■ Task
Every entry below should appear in the answer exactly as written, apart from the pictures.
#### Dataset records ####
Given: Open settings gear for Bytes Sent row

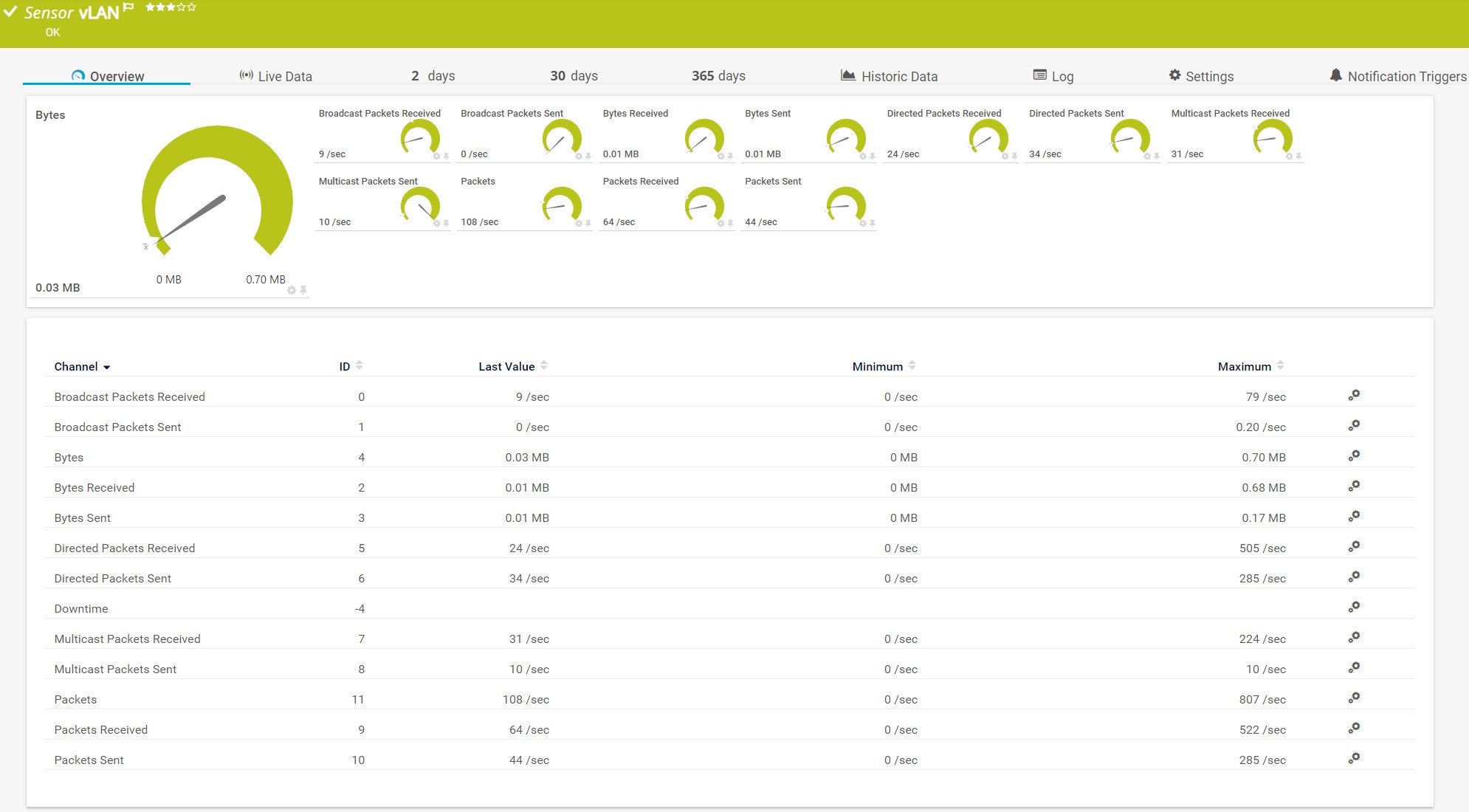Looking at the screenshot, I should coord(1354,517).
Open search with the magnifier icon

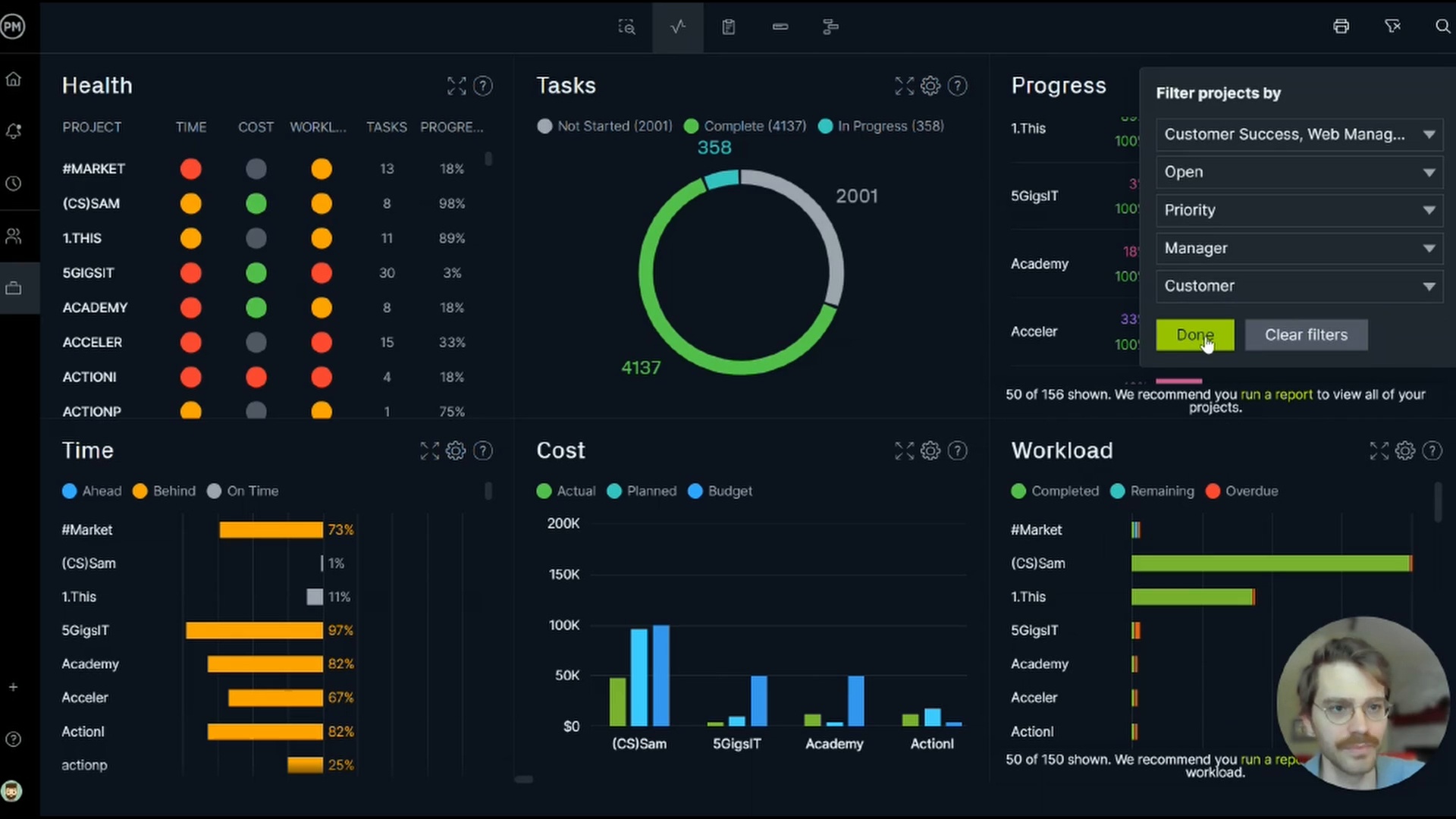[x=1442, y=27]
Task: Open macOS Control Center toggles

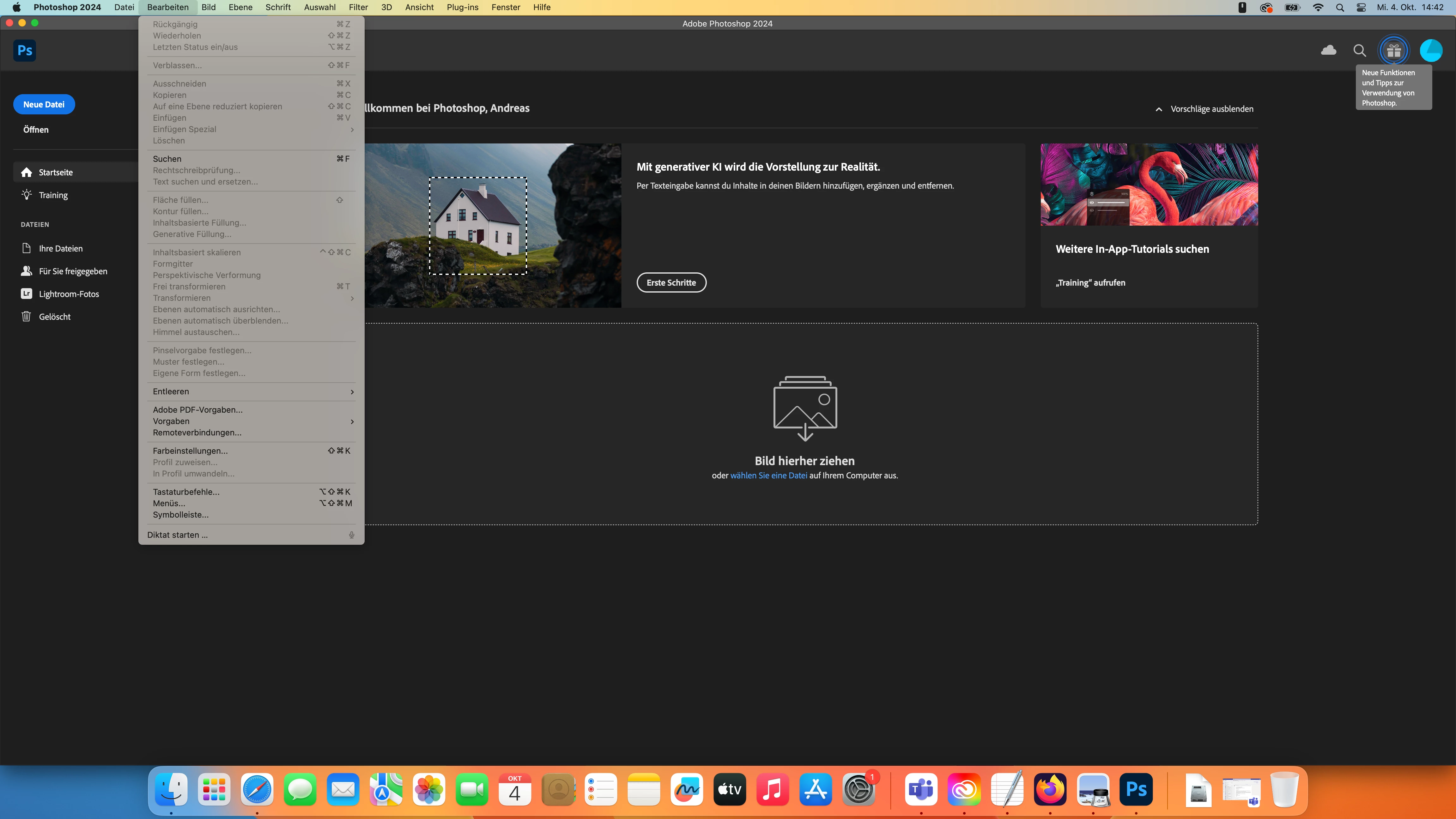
####
■ Expected answer
Given: Open settings gear for Bytes Sent row

Looking at the screenshot, I should coord(1354,517).
Open search with the magnifier icon

[x=1442, y=27]
Task: Open macOS Control Center toggles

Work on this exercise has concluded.